WHAT TO DO: For the entries that follow, restate word for word the line containing "You are a computer-use agent.", the line containing "Instruction: Click the", and every line that lies between them.

RAW DATA:
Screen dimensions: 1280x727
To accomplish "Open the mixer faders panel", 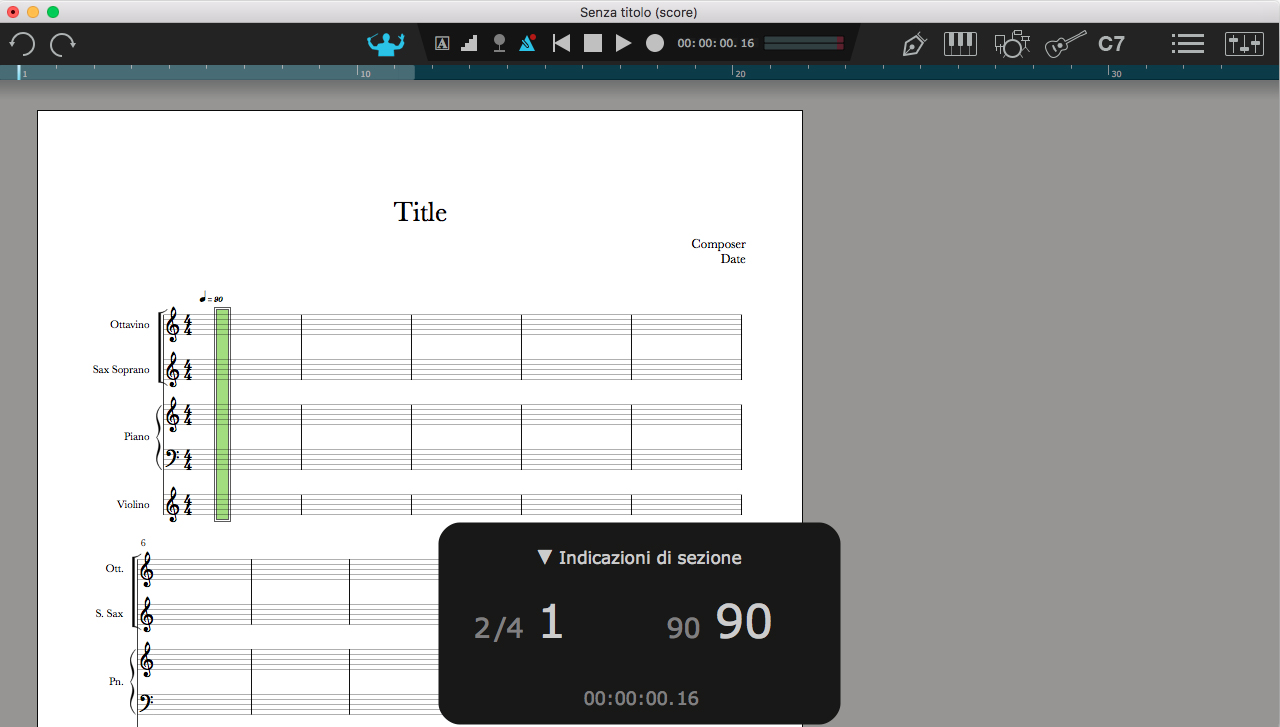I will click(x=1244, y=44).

---

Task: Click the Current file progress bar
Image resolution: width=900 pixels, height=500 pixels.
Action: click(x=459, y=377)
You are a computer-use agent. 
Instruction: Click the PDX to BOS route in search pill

EXERCISE OUTPUT:
You are a computer-use agent. 
Instruction: Click the PDX to BOS route in search pill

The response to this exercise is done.